This means that if you really want to get scientific about it, you will really need to go to really much trouble to do it right. Fortunately, you can always aim for ballpark value.
For example, you always want to get values like 300 megabytes per second, not exactly 335.456. You really have to be realistic about your precision, so you can expect on it. So what do you want to do with a hard drive
or a file system? Basically, you want to create a partition which is somewhere close to the outside of the drive and which is small enough so that the difference in performance is not noticeable between its beginning and its end.
This partition has to be of large enough size so you can run meaningful benchmarks on it. For example, it has to be at least two times larger than your available memory. Because if you run sequential read or sequential write test, you need to ensure that it's not cached. But since a lot of data comes to file system metadata
and you have the reserved portion of file systems which is UFS approximately 8%, usually you have to do three times or four times the size of your RAM for this kind of partition. And as an illustration, this on the left side,
this is my partition, and on the right side, this is again the graph showing the whole drive performance. So when you look at just this partition, the inner, middle, and the outer, middle and inner parts of this partition basically have the same performance, plus minus some noise.
And of course, the whole drive is completely different story. So these are the results. I think the blue channel is not working on this projector. This should be a blue bar.

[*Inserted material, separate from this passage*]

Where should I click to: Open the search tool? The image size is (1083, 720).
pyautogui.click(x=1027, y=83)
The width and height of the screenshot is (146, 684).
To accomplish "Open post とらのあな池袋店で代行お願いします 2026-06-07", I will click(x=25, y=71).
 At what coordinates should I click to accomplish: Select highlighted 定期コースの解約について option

Blue bars, or in this case, black bars, are Linux performance. And the red one is FreeBSD 9, and the yellow one is FreeBSD 10. This is a result from Bonnie++. I'm only using the file system bandwidth, actually, the sequential read and write rates.

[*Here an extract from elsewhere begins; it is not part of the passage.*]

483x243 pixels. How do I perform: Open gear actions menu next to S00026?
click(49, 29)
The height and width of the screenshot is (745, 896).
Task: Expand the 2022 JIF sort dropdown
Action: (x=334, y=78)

And also, the rewrite rate. You can see that the results are interesting, and it's hard to tell if you can set much emphasis to the Linux performance, which is worse on writing,
and better on reading, or the other way around. What is interesting, and which will be confirmed in other benchmarks, is that actually, there's happened some development between 9.5, one release of FreeBSD, and 10.0 release of FreeBSD, in such a way that basically,
rewrite performance is much better. Also, the read performance is a little bit better. It means that some kind of new development has probably happened in the area of concurrency, on maybe more fine grained lockings in some part of the system.

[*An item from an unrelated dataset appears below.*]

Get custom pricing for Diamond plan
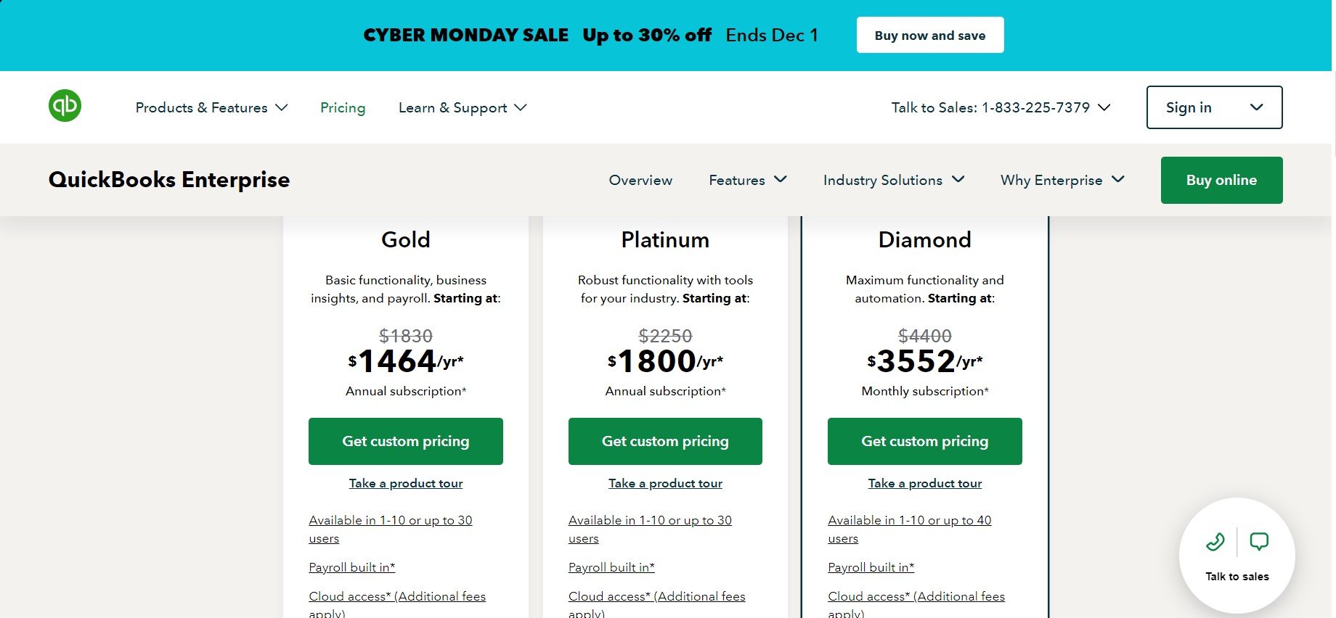click(925, 441)
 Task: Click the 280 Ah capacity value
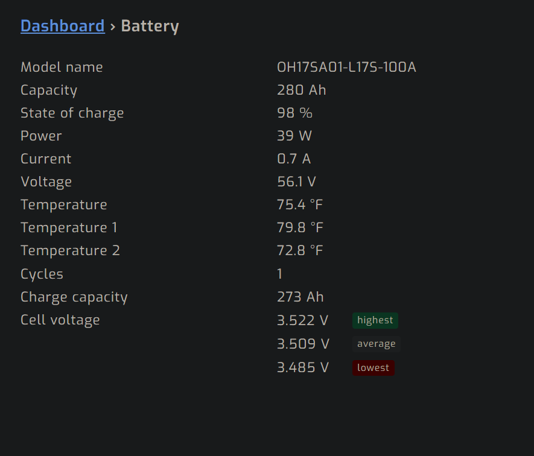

When you think of file systems, basically, file systems are kind of a database. You get records, which are files stored on a medium. These records are simple, but they have associated metadata. They have associated security permissions.
They have attributes. They also need to be concurrently accessed, whether for reading or for writing. So this database really can get quite complex. ZFS is notorious for having a really, really complex layout. Basically, it's more compared, or more often compared to a database
than of traditional file systems. And the file system needs to support other features, like they need to be reliable. They need to support stream operations. Network file systems are also complex in a completely different way.
Next, I'd like to talk about the blockbench benchmark. It basically is a very small utility, but very cleverly written. Its goal is to create a tree of smallish files. It has two types of files. One is a sort of text files of two kilobytes in size
or four kilobytes in size, and the other is multimedia files, or in this case, image files, which are 4K in size. But generally, the sizes are not always the same. They are spread across this spectrum between two kilobytes and 64 kilobytes.
The interesting thing is that blockbench is multi-threaded. It creates hundreds of threads. It can create hundreds of threads. The default configuration starts with 110 threads, and all of these threads are divided into several groups. One group creates new files. The other group modifies files.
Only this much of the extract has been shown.